A look at healthcare in the 1930s

In 1930 the average cost of a hospital room was $4 to $6.50 (roughly $62 to $93 in 2006 dollars, using the Consumer Price Index). Further, the average length of a hospital stay in 1933 was 14 days, meaning that a patient faced a hospital medical bill of around $91 (the equivalent of $1,092), not including the physician’s fees. The Great Depression was at its peak, and in some areas, up to 40 percent of the population was unemployed. As a result, many Americans simply did without medical care. 

With physician visits declining and 38 percent of private hospital beds unoccupied, doctors’ incomes dropped and hospitals became financially unstable. This financial crisis, along with the need to help people access healthcare, led to the creation of the Blue Cross Plan (a prepaid hospital plan) developed by the American Hospital Association in 1933.  

In this same year, PacificSource got its start. A group of 21 physicians who staffed and operated Pacific Christian Hospital in Eugene, Oregon, founded Pacific Hospital Association (PHA)—the former name of PacificSource Health Plans. The following year, the hospital was sold, making PHA a separate entity.  
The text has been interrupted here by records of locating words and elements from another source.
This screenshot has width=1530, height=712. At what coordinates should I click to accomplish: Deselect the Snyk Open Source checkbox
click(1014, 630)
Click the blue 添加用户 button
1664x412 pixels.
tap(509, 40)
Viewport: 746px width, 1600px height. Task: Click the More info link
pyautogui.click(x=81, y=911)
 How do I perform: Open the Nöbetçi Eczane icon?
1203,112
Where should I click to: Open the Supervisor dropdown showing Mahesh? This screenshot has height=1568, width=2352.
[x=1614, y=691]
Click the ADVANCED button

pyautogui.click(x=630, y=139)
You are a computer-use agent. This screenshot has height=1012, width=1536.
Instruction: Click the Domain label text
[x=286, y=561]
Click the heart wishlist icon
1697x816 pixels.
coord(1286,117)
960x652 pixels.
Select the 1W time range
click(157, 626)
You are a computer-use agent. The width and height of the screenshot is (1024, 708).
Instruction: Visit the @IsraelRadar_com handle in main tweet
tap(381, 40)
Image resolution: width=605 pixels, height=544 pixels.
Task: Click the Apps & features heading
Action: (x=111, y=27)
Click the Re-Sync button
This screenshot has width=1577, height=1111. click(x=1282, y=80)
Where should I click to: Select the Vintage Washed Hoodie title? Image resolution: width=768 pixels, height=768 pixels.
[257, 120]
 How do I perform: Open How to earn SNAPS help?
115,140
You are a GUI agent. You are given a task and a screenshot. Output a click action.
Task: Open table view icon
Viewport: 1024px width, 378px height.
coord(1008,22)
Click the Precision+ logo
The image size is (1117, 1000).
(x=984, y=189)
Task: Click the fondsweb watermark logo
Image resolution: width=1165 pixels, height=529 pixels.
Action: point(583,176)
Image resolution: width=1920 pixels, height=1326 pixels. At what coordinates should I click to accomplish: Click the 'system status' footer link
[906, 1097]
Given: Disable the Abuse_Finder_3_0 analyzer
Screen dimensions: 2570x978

Unfortunately, information regarding PHA’s premium costs during these early years is not available. A good example of what Americans paid, however, is provided by Associated Hospitals of Essex County, Inc. (the precursor to Horizon BlueCross Blue Shield of New Jersey), which in 1933 offered subscribers 21 days of prepaid hospital care for a $10 annual premium. 

The Blue Shield program followed in1939 to cover physicians' expenses. The California Physicians' Service (CPS) was the first such plan, offering physicians' services for $1.70 per month to employees earning less than $3,000 annually. 

While private, voluntary health insurance grew in popularity, Congress debated but did not pass legislation for national health insurance. The American Medical Association (AMA) actively campaigned against all forms of health insurance, private or government-directed. In the late ‘30s, they modified their position regarding voluntary health insurance, but remained opposed to proposals for national health insurance, viewing it as socialized medicine and a threat to physicians’ professional autonomy.